● WHAT YOU HAVE TO DO: The full text of the records below, minus any pictures, should be given back word for word.

##### PROVIDED ENTRIES

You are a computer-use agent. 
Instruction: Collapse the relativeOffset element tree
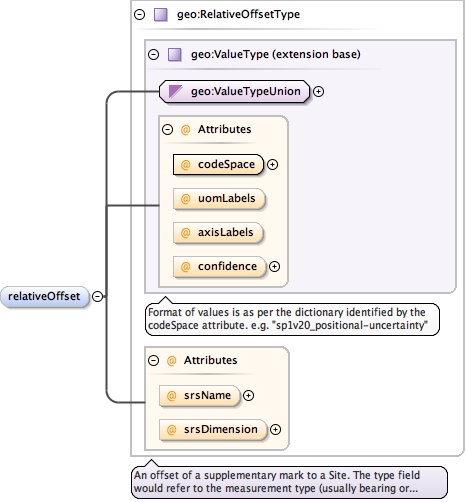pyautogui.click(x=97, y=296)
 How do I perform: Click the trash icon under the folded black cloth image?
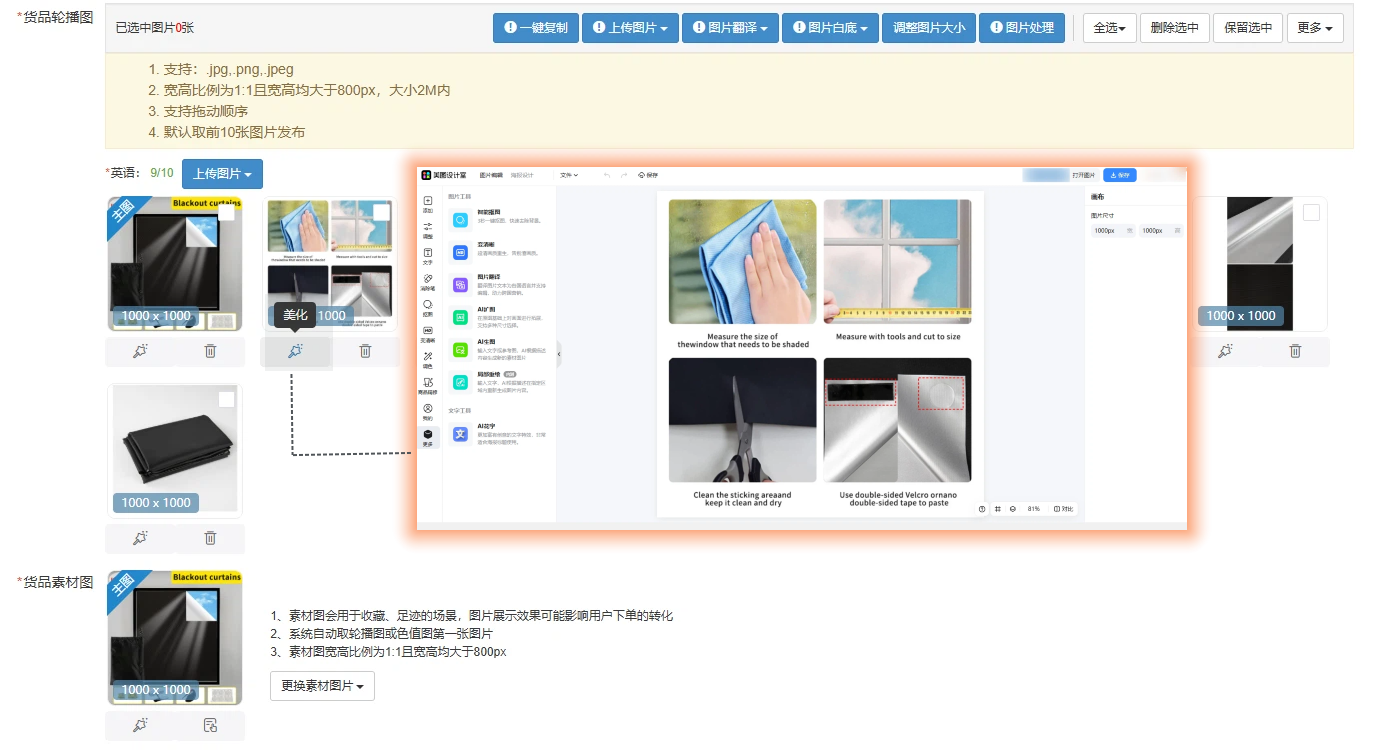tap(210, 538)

##########

● WRITTEN RESPONSE:
You are a computer-use agent. 
Instruction: Collapse the relativeOffset element tree
pyautogui.click(x=97, y=296)
 How do I perform: Click the trash icon under the folded black cloth image?
tap(210, 538)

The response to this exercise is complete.